The document also reveals tensions within liberal democracy about political offences. Should the state treat violent political action as a special category of crime, or simply as ordinary criminality? Should attempts to undermine military morale enjoy free speech protection, or does national security require their prohibition? The Commission's careful navigation of these questions, and their occasional retreat to claiming certain matters lay outside their expertise, demonstrates the difficulty of separating legal from political judgement.
The subsequent history of partial, delayed, and incomplete implementation demonstrates both British constitutional conservatism and the practical difficulty of wholesale reform of fundamental laws. Parliament proved willing to abandon completely obsolete provisions (sedition) but unwilling to reconstruct still-relevant frameworks (treason) even when their inadequacy was apparent.
Ultimately, the paper proposed transforming treason from a crime against the monarch's person into a crime against constitutional order, from feudal obligation into democratic protection. Whether this transformation would have proved successful remains unknown, as the specific proposals were never implemented. Nevertheless, the document remains valuable both as a historical record of legal thinking in the 1970s and as a thoughtful analysis of how ancient law might be modernised without losing essential protections.

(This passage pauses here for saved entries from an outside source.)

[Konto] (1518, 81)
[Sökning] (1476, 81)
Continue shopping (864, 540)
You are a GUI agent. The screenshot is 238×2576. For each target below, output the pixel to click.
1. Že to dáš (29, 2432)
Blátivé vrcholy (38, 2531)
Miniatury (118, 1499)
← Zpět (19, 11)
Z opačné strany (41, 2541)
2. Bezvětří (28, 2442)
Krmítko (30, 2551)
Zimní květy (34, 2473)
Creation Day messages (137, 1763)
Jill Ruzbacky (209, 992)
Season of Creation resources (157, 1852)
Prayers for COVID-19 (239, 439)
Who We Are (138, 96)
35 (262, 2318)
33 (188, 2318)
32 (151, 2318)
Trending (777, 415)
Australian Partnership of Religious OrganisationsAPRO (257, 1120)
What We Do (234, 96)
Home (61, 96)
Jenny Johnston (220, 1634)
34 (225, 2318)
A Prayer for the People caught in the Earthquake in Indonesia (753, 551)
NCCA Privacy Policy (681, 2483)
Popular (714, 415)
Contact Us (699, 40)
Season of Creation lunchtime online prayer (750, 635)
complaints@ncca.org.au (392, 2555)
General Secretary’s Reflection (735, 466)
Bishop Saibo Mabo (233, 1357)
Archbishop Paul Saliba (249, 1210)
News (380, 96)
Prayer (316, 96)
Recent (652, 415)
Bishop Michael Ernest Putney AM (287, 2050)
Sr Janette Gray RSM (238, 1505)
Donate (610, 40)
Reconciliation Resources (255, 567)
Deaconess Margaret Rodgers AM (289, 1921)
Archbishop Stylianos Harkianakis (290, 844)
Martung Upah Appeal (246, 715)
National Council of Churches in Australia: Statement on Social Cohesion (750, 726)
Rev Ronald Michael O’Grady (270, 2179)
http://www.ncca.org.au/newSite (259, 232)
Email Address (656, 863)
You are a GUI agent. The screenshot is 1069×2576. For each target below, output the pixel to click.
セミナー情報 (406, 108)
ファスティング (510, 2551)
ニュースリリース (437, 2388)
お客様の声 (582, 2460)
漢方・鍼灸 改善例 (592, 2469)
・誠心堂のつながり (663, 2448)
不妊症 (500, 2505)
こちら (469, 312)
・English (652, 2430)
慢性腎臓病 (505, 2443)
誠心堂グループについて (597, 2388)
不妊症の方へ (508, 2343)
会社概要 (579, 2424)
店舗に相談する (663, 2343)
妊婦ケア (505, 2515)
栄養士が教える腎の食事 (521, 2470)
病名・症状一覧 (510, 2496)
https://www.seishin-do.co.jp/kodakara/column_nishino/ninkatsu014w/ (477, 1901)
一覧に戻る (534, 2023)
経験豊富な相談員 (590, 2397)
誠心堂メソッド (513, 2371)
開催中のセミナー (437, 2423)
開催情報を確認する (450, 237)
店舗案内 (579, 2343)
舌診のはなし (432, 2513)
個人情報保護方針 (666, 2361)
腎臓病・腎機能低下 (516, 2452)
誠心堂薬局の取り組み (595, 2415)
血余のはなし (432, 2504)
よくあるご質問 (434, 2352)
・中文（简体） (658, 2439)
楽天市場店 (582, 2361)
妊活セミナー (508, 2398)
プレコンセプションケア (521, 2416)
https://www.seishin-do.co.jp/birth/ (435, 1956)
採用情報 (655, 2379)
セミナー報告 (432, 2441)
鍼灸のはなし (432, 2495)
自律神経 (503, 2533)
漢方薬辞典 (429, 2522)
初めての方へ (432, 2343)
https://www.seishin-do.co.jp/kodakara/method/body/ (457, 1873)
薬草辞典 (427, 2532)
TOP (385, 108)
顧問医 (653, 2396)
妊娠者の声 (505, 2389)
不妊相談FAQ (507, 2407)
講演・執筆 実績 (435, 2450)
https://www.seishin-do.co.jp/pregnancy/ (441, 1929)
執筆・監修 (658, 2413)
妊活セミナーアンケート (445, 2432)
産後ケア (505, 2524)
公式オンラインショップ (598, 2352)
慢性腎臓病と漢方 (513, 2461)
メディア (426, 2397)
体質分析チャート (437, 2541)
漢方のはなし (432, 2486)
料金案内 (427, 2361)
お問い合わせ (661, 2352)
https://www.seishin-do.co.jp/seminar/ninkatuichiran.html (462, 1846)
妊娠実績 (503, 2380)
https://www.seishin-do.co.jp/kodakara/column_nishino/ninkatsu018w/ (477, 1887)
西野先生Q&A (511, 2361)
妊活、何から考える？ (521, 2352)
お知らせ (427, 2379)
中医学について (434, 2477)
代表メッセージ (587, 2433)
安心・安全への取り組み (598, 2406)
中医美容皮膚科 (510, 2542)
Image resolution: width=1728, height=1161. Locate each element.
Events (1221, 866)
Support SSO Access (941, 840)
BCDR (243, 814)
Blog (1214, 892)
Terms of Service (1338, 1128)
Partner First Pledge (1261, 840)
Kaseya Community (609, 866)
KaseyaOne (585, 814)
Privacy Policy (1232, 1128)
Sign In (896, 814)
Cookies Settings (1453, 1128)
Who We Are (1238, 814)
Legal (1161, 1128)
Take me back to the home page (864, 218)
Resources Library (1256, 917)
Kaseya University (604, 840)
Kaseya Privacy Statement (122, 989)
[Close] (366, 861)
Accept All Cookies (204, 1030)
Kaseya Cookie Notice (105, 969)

The Commission's work also illustrates the limitations of expert bodies proposing rational reforms. Despite producing careful analysis and sensible recommendations, they could not compel Parliamentary action. Reform occurred only when politically convenient (usually as part of larger legislative packages) or when provisions had become so obsolete their retention became embarrassing. The story of the 1977 proposals is thus partly a story about the gap between expert advice and political will, between what lawyers think should happen and what Parliament actually does.